St Mary’s Cathedral Hatchet

  • St Mary's Hatchet measures at about 15cm long (photograph by Rebecca Fisher, courtesy Australian Museum - E005161)

  • Manly Hatchet measures at about 10cm long (photograph by Rebecca Fisher, courtesy Australian Museum - E086449)

Location: St Mary's Cathedral Sydney

Author: Paul Irish and Tamika Goward

An Aboriginal stone axe head, also called a ‘ground-edge hatchet’, was found in a road cutting behind St Mary’s Cathedral in 1876. The hatchet would have started its life as a large flat river pebble made of hard, volcanic stone which Aboriginal people collected or quarried. It would have been ground down to form a sharp edge for chopping. Grooves in sandstone outcrops near rock pools or creeks around Sydney show that these were places where stone hatchets were fashioned into their final form. The hatchet heads were tied and glued (with resin) onto a wooden handle, like the second image pictured above.

Hatchets had a number of uses for Aboriginal people. Apart from cutting wood, they were used to cut bark from trees to make canoes, shields, containers and other implements. Hatchets were also used to cut foot holds in trees so Aboriginal people could climb them to catch possums or to collect honey and edible grubs.

For early Europeans in Sydney, and later collectors, stone hatchets were a large and very recognisable type of Aboriginal stone tool. For this reason, collectors removed stone hatchets from Aboriginal sites for many years so they are not found often today by archaeologists. The St Marys Cathedral hatchet was probably collected in this way. It formed part of a large collection of Aboriginal artefacts donated to the Australian Museum in 1895 and was the first stone artefact from the Sydney region to be registered in its collections.

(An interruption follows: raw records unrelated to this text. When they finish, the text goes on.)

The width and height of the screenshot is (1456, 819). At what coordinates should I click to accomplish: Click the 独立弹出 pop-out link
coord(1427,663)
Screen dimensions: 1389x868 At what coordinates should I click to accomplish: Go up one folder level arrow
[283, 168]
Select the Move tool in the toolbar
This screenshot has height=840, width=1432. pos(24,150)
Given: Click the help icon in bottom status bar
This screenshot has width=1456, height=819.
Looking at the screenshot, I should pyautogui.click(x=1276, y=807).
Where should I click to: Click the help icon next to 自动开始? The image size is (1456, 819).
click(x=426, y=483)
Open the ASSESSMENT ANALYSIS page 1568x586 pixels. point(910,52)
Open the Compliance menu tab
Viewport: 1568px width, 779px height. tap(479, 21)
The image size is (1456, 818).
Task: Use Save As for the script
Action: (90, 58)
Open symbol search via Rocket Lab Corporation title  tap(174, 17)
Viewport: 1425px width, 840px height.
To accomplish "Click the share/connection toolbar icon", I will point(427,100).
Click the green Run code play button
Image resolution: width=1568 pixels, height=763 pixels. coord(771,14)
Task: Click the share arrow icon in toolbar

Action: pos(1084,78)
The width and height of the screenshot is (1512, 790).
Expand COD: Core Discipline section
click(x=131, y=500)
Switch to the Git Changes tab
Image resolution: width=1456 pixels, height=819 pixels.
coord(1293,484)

We do not know how old the hatchet is, but these tools were used in the Sydney area within the last 4,500 years. The type of cobble used to make it was not found around the city area or anywhere nearby. The nearest location is around the Nepean River in western Sydney, but cobbles and finished hatchets were also obtained from much further away. Archaeologists are starting to use the unique chemical signatures of these hatchets to find where the stones originally came from. A hatchet excavated by archaeologists at Vaucluse, for example, was found to have been made from a cobble sourced from the Bathurst area, 200 kilometres to the west. So the St Marys Cathedral hatchet not only tells us how Aboriginal people lived in Sydney, but how they were connected to other groups by long distance trade.

References

V Attenbrow, 2010. Sydney’s Aboriginal Past. Investigating the Archaeological and Historical Records (Sydney, UNSW Press).

V Attenbrow, I Graham, N Kononenko, T Corkill, J Byrnes, L Barron and P Grave, 2012, ‘Crossing the Great Divide: a ground-edged hatchet-head from Vaucluse, Sydney‘, Archaeology in Oceania 47(1): 47-52.

Australian Museum Registration Number E005161.